The knowledge of this kind of needs allowed the Orthopedics Team to customize the approach to the patient.
The analysis developed allows the following general considerations:
The positive elements widely prevail over the critical issues: this doesn’t mean that they can erase the negative ones in an overall final evaluation;
Inpatient expectations differ according to individual and general variables: among these the pathology causing hospitalization and the patient’s age are particularly significant;
The structural and instrumental elements, strictly related to financial resources, don’t seem to be of particularly important to patients;
Despite the professional autonomy and the specific expertise area of many health professionals, patients expect to talk mainly to the doctor, concerning any kind of information could be provided and in any case, the doctors rotation is poorly understood.
More worrying is the prevail of some negative aspects related to the lack of information requested to medical care personnel: from the perspective of the patients, in some cases, it seems that these figures renounce to a professional specificity now widely defined and codified;
Regarding the assessment and the pain management, the patients have made requests that in some cases were not objectively compatible. Considering that this issue has received many critical feedback, it will be necessary appropriate health actions (many of which are already foreseen, as the Hospital without Pain Project) based on the patient’s needs;
The organization and assistance criteria appear to be the most critical issues, in particular at the time of discharge, so far as some assistance needs were required, also during the preoperative assessments and the reception.
The need for correct information by the doctors or by the personnel, especially at the time of discharge, has been pointed out as the most negative aspect.
Conclusion
The researchers, and even more that professionals interested in measuring the quality of their performance, have to consider the utilization of instruments able to gather patients’ opinions.
Strategies, such as an active observation, the recording of certain events, the introduction of narrative medicine techniques and facilities, up to the involvement of general medicine doctor as experts in a path of hospitalization and rehabilitation, could represent a possible change strategy. Moreover it should be considered that the presence of increasingly exigent patients, need to be faced developing instruments able to estimate the quality of the assistance starting from the citizens experiences.
All these activities have the aim of building a new partnership between professionals and the patient, with the perspective to co-develop individual medical care pathways (10).

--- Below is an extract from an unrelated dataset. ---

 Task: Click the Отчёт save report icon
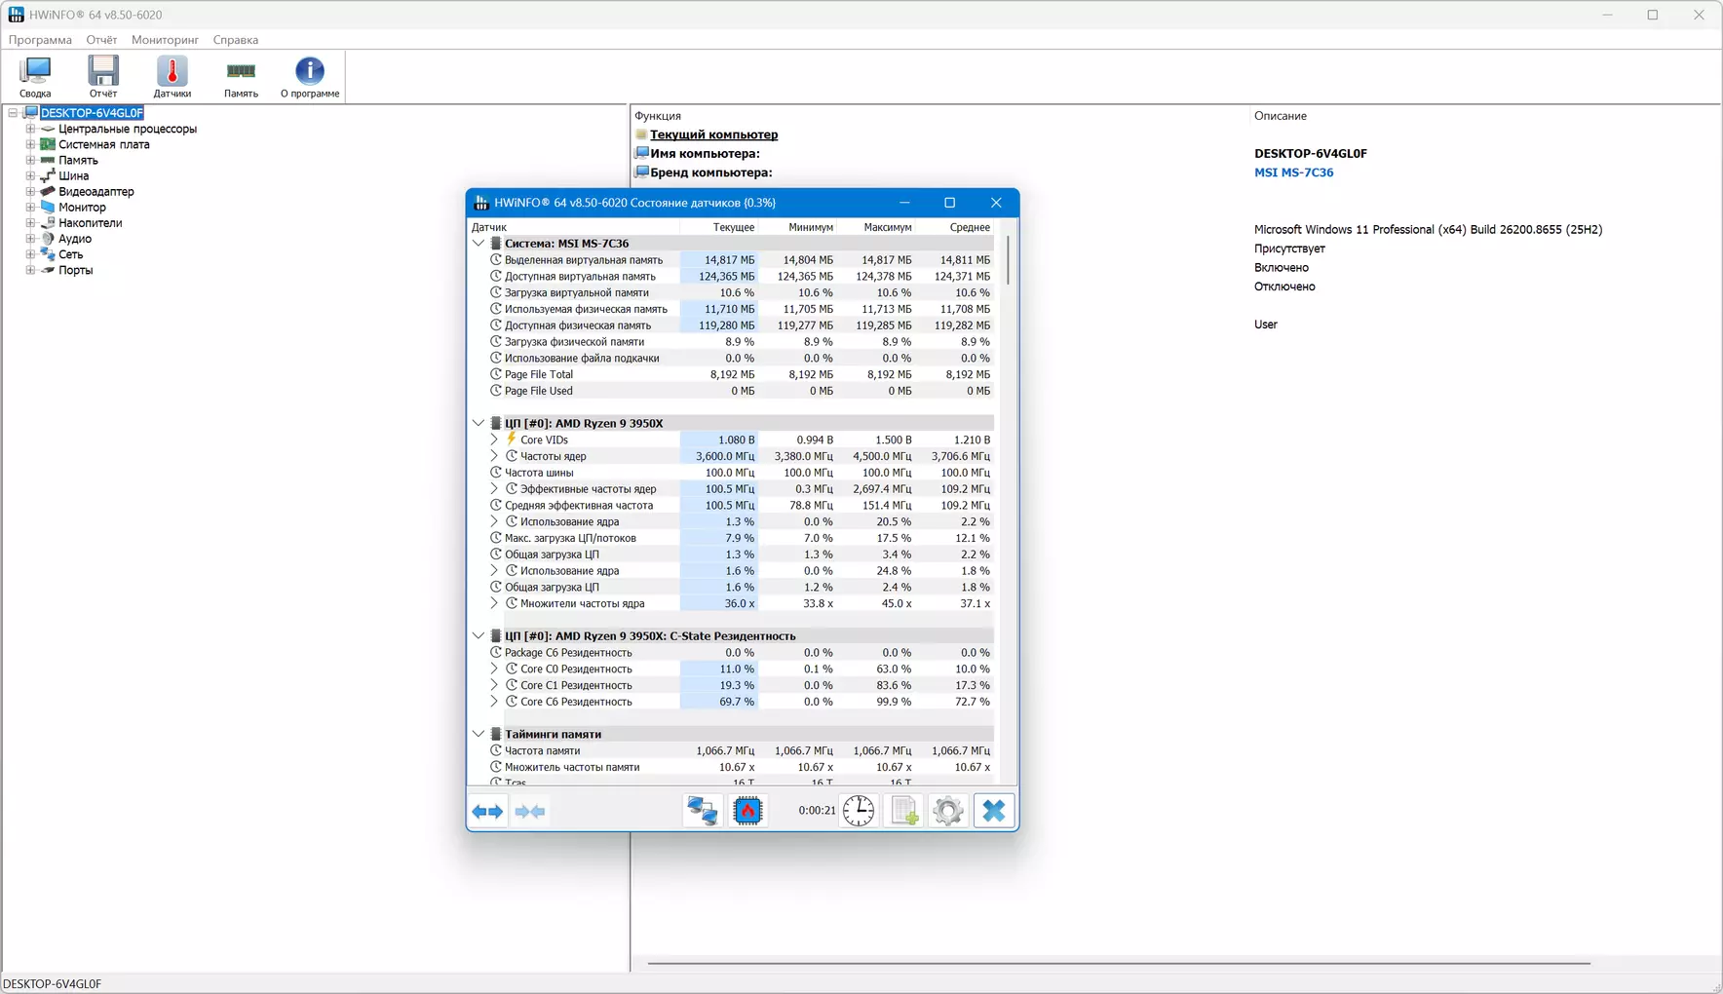pyautogui.click(x=103, y=77)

As known, the instrument currently in use in the health system may not be exhaustive compared to the situation underlined, mainly because some objective limits occur; they can for example lead the person to create in his mind some opinions that do not allow free expression. In this research, the narration is proposed as an effective method to clarify those areas of suffering in the patient’s path; the narration has also the possibility to integrate the information provided by the questionnaires, the tests, and the measurement scale; it was alike able to capture all the aspects of the situation (11, 12).